[Given task]: Copy the lines below from the one containing "Task: Toggle the green 强撑线 legend marker" through the one containing "Action: [797, 776]", inclusive, swapping "legend marker" for "legend icon" and leaving everything else the same. Don't include the pictures.

[Data]:
**********
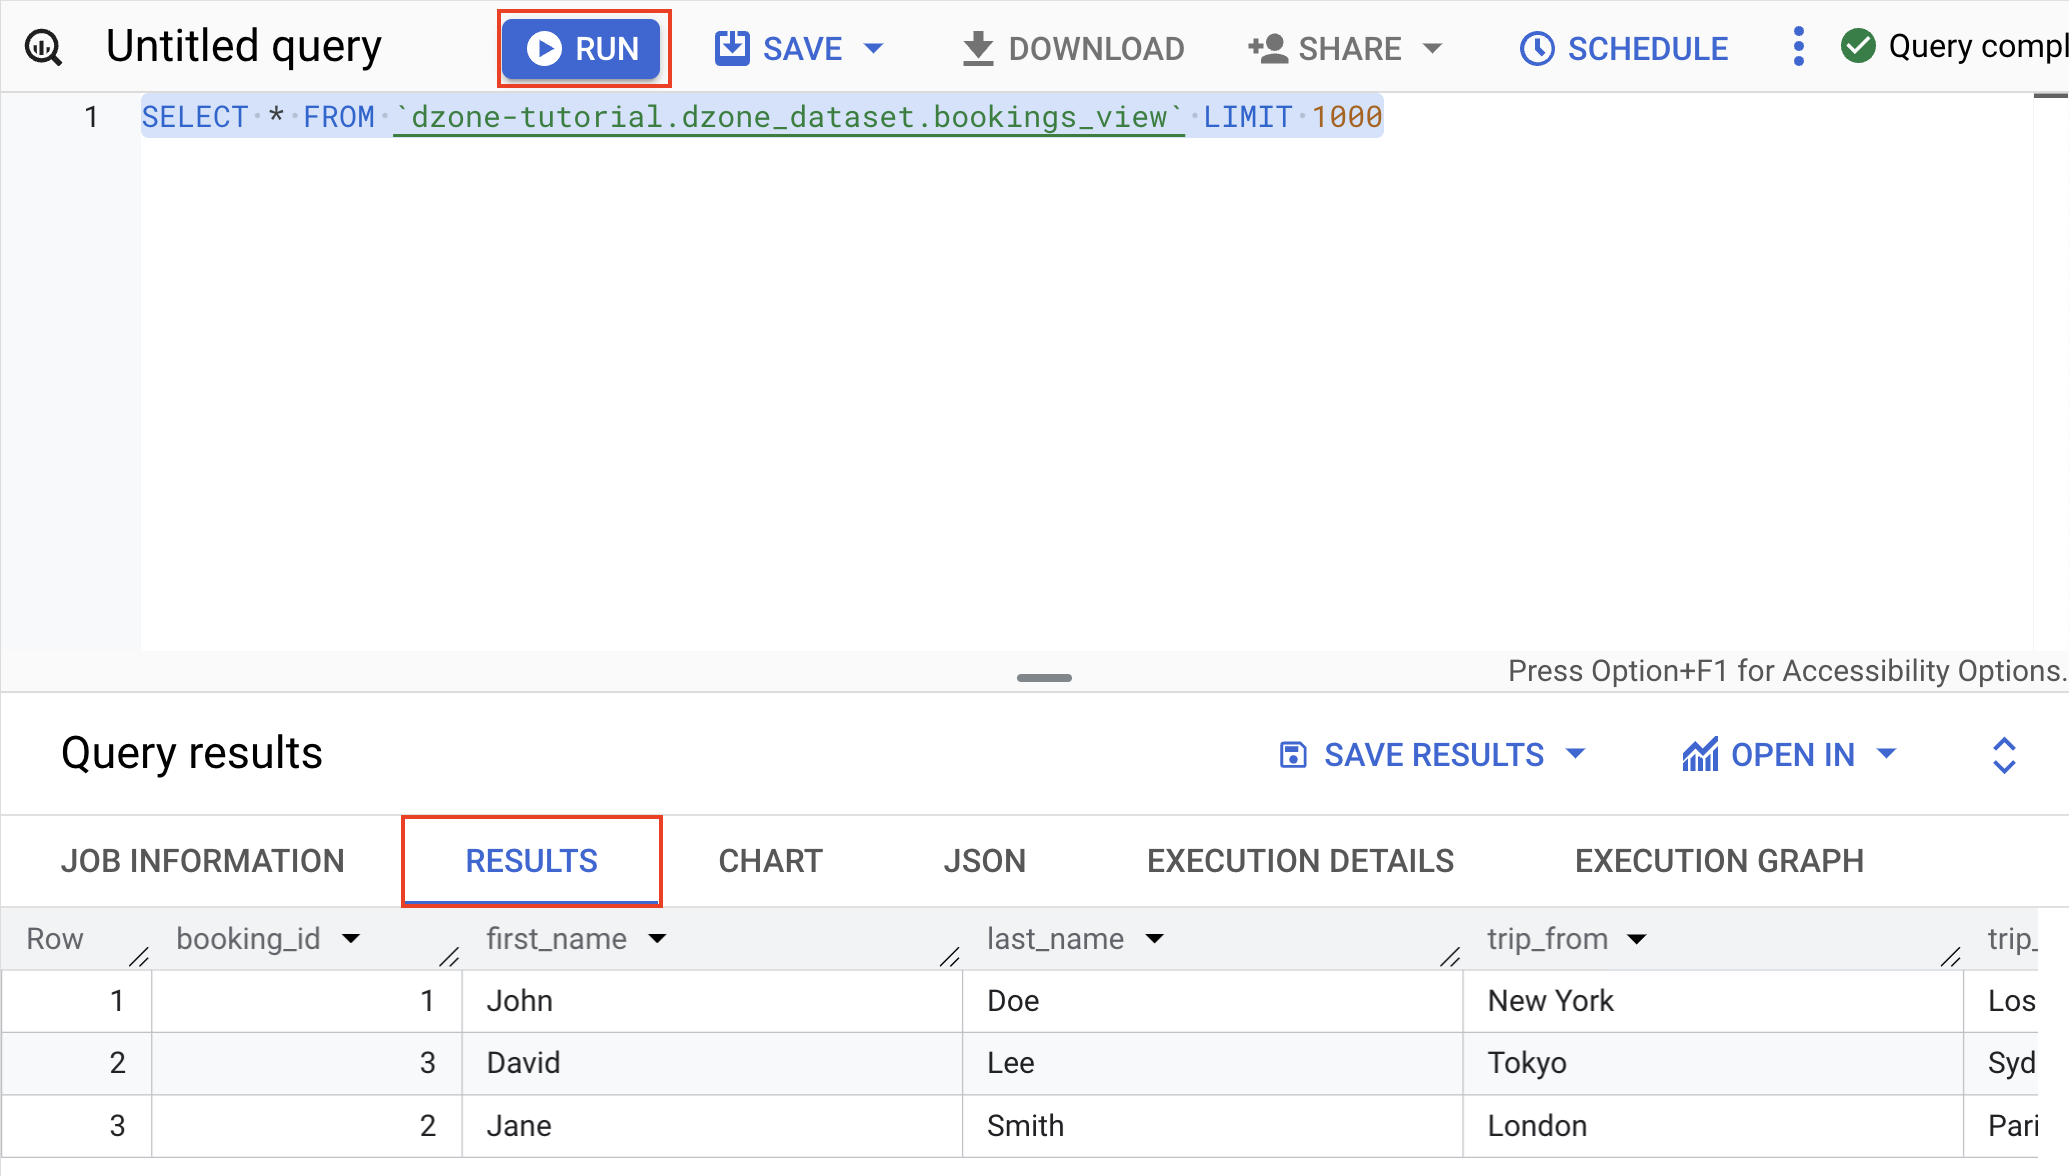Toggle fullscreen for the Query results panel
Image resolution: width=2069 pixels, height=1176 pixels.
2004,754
**********
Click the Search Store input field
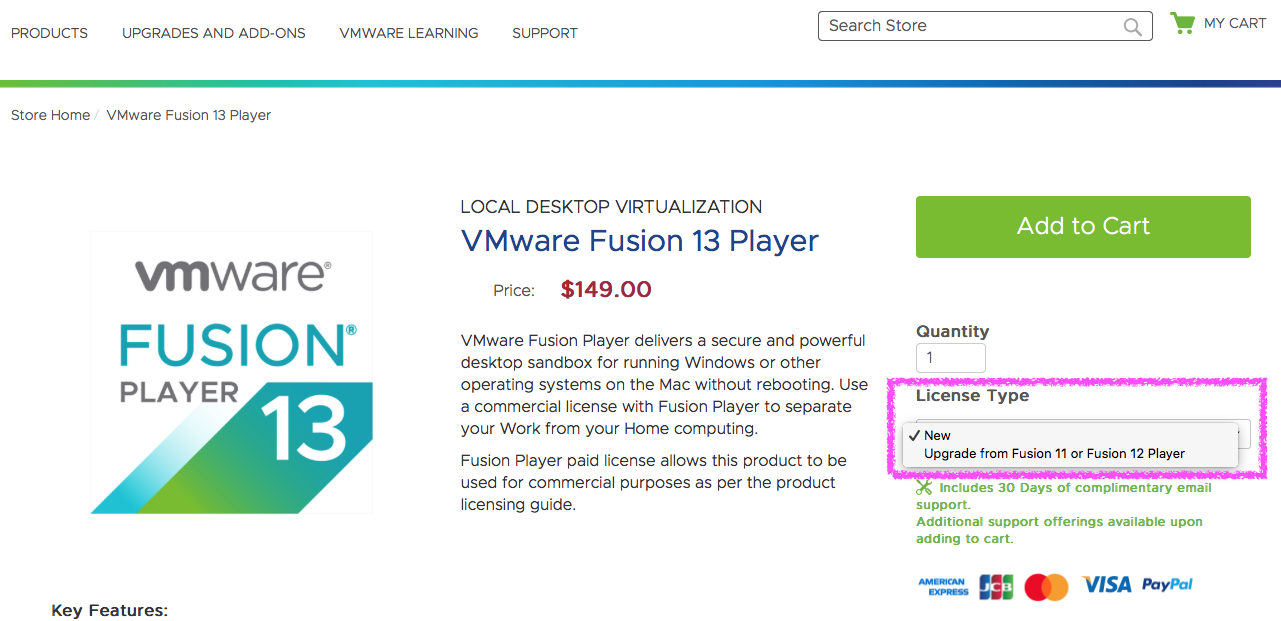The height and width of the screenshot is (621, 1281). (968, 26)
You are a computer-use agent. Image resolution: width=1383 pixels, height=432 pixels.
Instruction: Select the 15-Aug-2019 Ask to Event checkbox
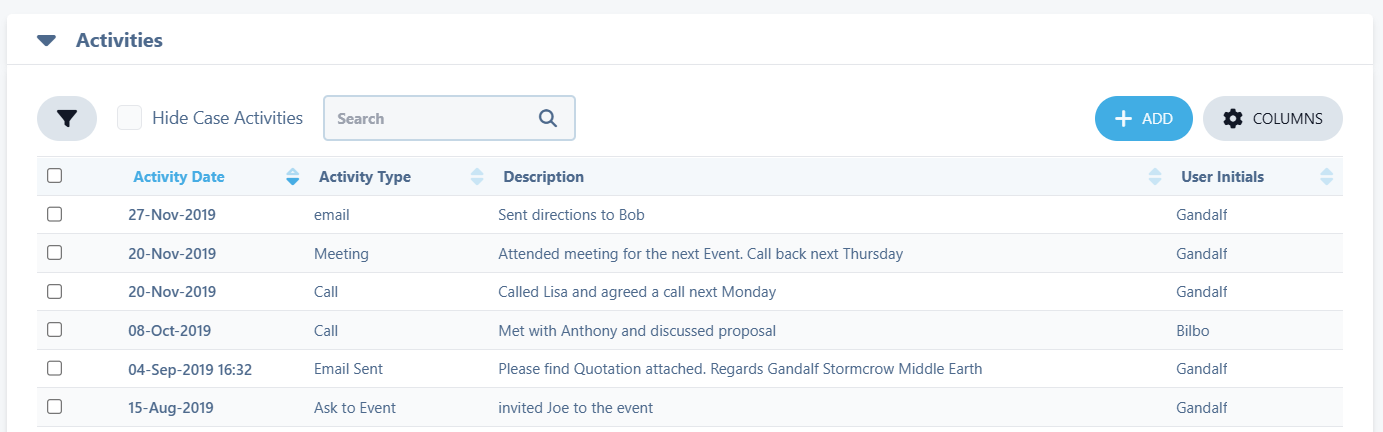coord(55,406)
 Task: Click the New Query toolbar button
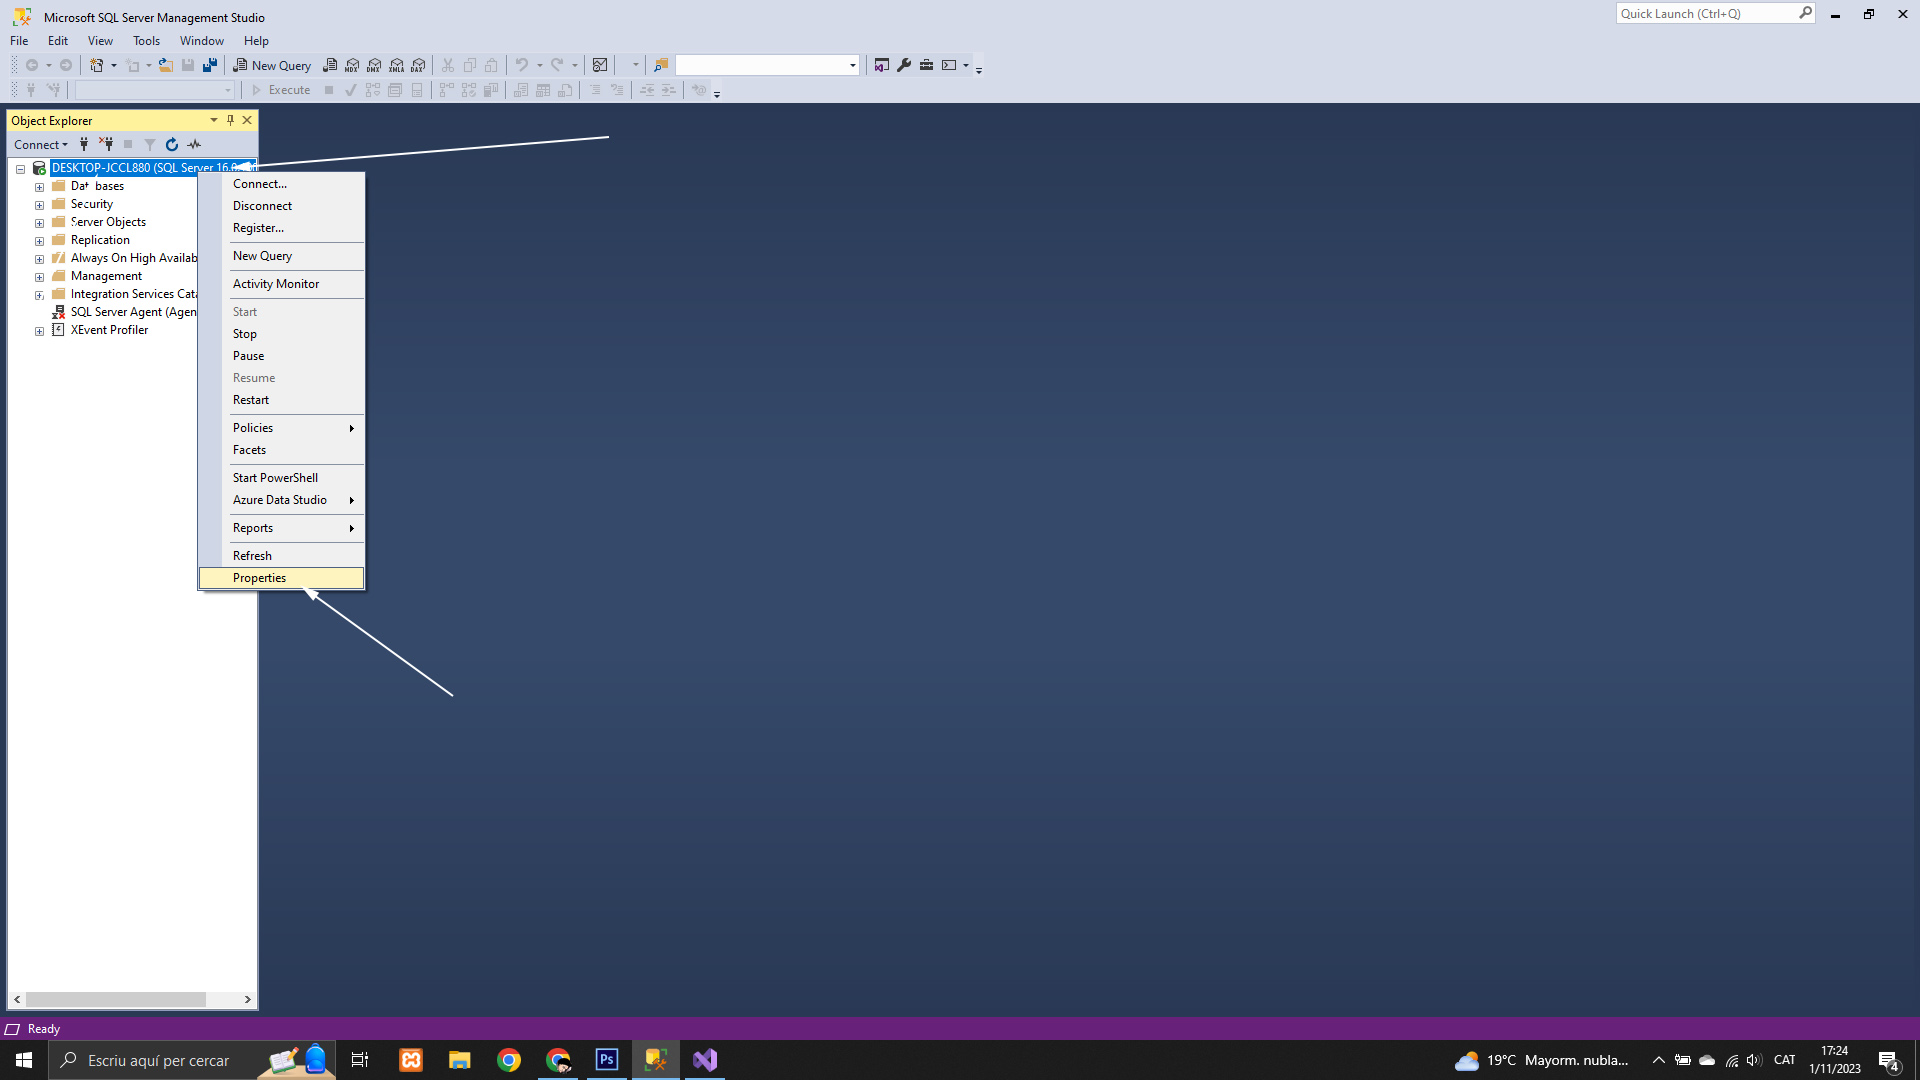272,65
**********
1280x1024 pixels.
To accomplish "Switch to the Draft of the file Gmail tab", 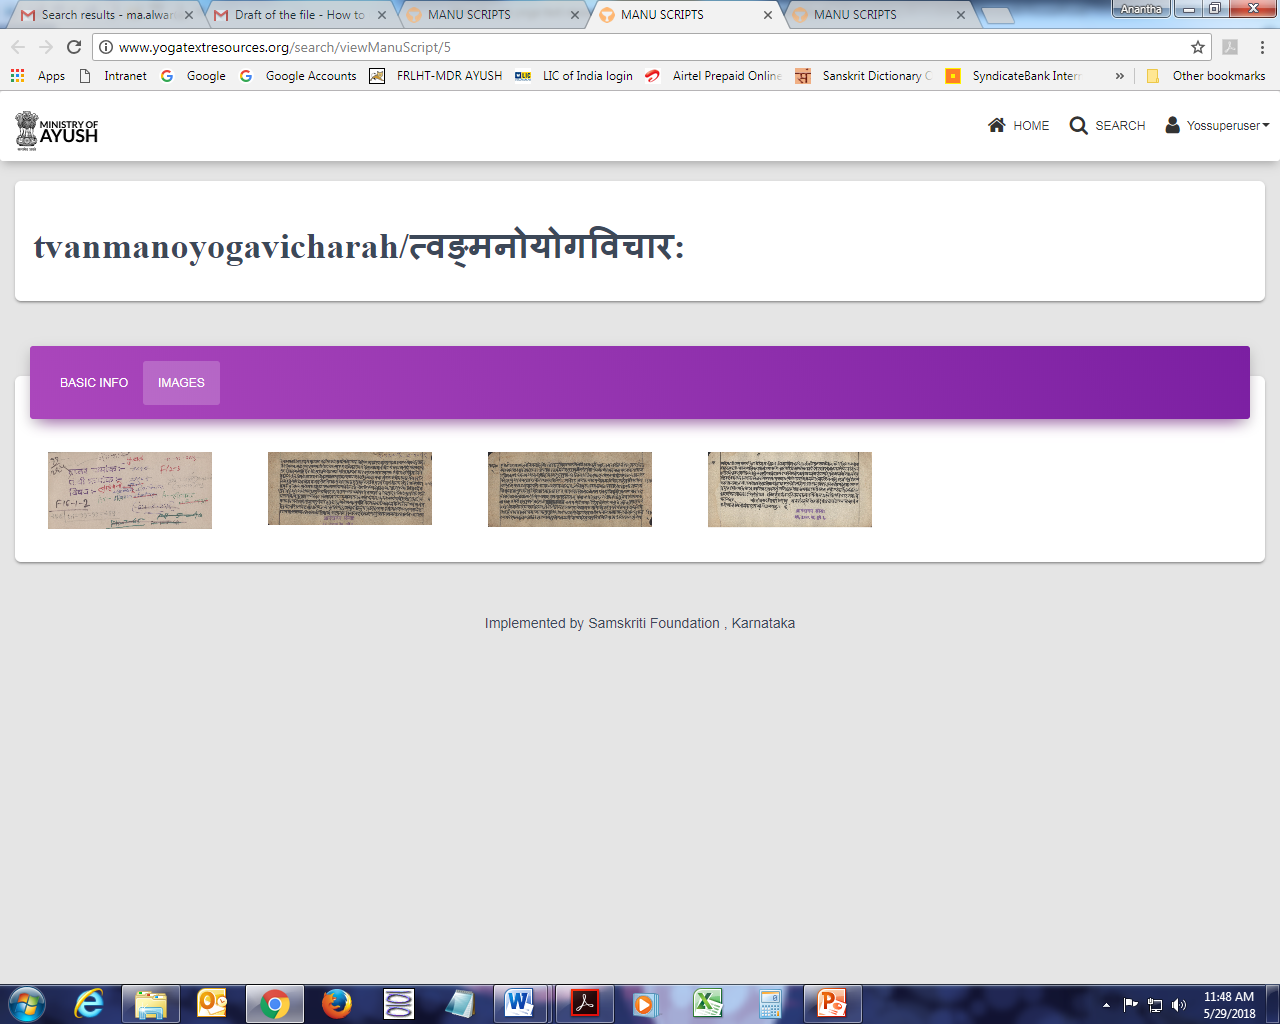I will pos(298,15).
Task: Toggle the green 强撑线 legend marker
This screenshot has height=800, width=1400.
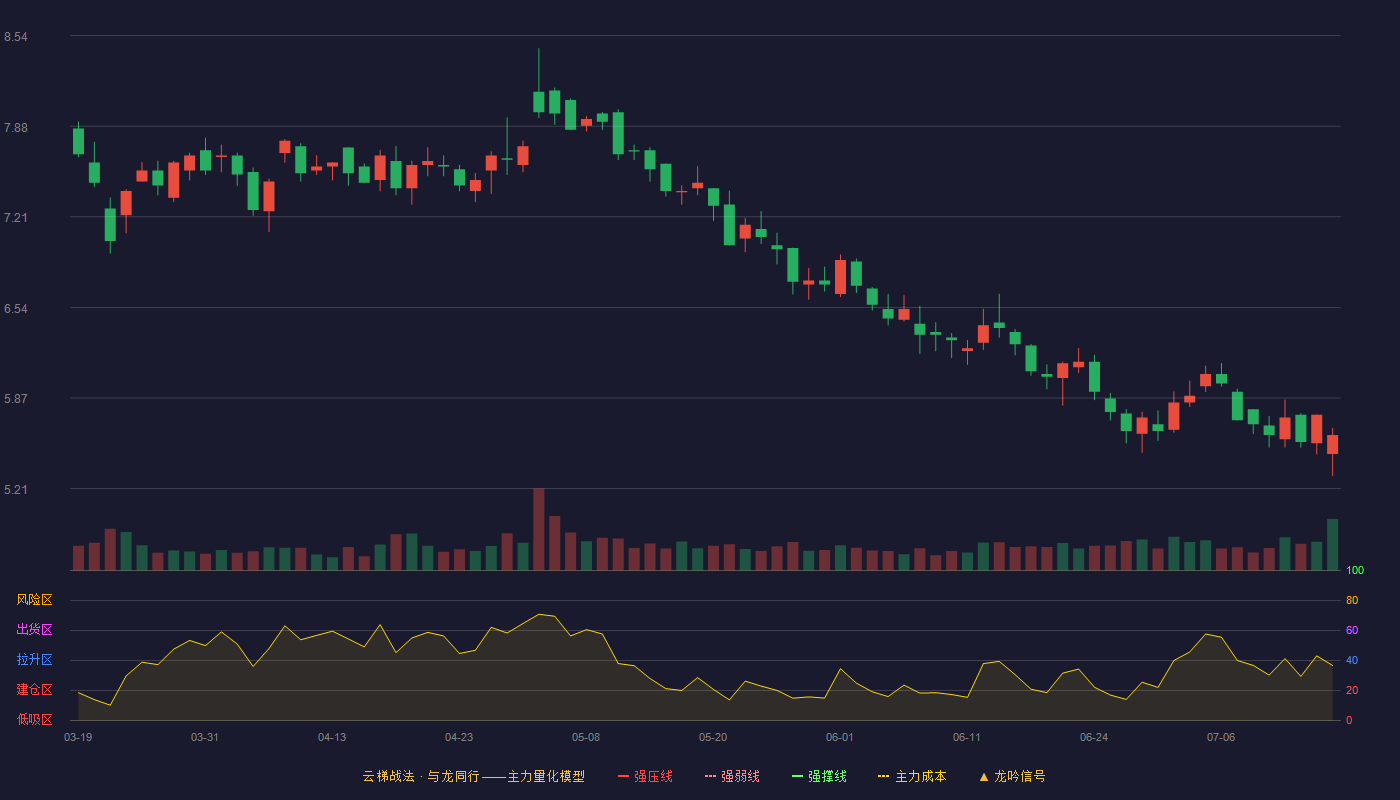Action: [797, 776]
**********
[Exercise answer]:
Task: Toggle the green 强撑线 legend icon
This screenshot has height=800, width=1400.
Action: [797, 776]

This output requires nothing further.